*** Text block ***

Computing by observing

Post-publication activity

Matteo Cavaliere,

The Framework

"Computing by observing" is a framework where the computation is obtained by observing and interpreting the trajectories of an observed system. In this framework, the entire observed progress of a system is considered the result of a computation. This is usually done in the following way: an external observer associates to each state (configuration) of an observed system an unique symbol. As the observed system progresses, the symbols are concatenated obtainining a sequence of symbols (string). The string produced is considered the result of a computation. The paradigm, in the most general case, is presented in Fig.<ref>framework</ref>.

*** End of Text block ***
*** Material supplied ***

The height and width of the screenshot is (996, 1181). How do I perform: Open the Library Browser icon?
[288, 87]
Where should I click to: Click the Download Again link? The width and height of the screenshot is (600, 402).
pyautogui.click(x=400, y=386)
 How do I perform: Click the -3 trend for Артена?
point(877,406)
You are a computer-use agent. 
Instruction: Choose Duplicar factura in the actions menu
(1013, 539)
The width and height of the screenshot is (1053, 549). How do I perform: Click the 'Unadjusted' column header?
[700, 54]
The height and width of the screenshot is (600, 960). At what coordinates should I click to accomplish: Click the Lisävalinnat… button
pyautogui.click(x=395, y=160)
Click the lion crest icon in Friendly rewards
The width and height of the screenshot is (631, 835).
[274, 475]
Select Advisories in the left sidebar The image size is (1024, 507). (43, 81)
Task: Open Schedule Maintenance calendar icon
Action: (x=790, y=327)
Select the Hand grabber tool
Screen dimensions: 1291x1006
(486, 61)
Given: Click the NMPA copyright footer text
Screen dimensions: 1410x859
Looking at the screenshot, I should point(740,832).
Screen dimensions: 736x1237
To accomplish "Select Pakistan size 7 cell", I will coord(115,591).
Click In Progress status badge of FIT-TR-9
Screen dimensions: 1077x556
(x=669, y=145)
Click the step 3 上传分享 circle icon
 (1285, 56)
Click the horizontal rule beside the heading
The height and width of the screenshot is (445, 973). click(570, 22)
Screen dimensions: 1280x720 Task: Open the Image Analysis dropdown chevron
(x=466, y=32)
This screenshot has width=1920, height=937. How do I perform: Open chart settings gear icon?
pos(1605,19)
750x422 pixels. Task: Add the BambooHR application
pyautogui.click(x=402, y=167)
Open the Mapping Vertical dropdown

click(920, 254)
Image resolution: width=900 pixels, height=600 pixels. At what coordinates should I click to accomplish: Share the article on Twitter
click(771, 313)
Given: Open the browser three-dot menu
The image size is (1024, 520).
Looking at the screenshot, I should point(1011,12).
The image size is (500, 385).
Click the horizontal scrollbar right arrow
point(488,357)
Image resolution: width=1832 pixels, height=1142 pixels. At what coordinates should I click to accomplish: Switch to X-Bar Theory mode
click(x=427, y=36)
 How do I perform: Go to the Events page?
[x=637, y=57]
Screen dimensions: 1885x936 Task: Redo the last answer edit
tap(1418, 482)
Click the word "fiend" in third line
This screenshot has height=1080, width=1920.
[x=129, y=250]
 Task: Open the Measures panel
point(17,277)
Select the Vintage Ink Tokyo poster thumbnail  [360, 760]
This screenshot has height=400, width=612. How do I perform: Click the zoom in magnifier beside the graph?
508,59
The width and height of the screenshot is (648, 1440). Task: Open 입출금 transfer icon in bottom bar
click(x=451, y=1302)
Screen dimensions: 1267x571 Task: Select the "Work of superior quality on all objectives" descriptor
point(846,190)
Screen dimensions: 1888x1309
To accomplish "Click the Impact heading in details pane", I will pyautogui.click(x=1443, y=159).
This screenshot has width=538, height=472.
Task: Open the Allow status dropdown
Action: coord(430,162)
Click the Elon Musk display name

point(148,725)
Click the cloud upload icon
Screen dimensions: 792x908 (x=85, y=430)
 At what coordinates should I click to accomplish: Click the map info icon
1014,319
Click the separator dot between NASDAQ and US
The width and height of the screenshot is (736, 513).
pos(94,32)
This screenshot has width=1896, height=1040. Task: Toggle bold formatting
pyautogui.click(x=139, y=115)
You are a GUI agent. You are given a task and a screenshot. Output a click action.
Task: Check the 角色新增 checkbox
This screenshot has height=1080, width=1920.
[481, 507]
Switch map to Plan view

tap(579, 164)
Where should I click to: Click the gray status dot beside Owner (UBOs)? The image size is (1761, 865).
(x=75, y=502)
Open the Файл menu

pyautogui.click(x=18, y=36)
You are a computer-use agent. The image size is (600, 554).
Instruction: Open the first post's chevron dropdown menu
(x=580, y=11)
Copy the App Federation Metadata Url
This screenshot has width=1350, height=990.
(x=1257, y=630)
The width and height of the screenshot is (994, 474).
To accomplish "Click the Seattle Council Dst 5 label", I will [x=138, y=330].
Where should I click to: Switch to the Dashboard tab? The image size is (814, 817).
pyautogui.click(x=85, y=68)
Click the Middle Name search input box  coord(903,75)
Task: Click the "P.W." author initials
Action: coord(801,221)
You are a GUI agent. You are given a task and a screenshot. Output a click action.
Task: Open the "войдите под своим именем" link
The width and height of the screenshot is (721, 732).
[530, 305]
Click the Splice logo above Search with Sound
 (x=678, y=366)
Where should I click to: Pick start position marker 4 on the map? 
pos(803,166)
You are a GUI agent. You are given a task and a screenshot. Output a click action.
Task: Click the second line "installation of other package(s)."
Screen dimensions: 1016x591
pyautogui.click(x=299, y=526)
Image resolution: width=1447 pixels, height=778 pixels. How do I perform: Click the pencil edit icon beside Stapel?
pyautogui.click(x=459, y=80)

*** End of Material supplied ***

# Things to do
- a) Please copy the passage of the computing-by-observing text starting with "The Framework" and going on through "presented in Fig.<ref>framework</ref>.".
- b) Render this sentence from the computing-by-observing text in Spanish: "In this framework, the entire observed progress of a system is considered the result of a computation."

# Responses
- a)
The Framework

"Computing by observing" is a framework where the computation is obtained by observing and interpreting the trajectories of an observed system. In this framework, the entire observed progress of a system is considered the result of a computation. This is usually done in the following way: an external observer associates to each state (configuration) of an observed system an unique symbol. As the observed system progresses, the symbols are concatenated obtainining a sequence of symbols (string). The string produced is considered the result of a computation. The paradigm, in the most general case, is presented in Fig.<ref>framework</ref>.

- b) En este marco, todo el progreso observado de un sistema se considera el resultado de un cómputo.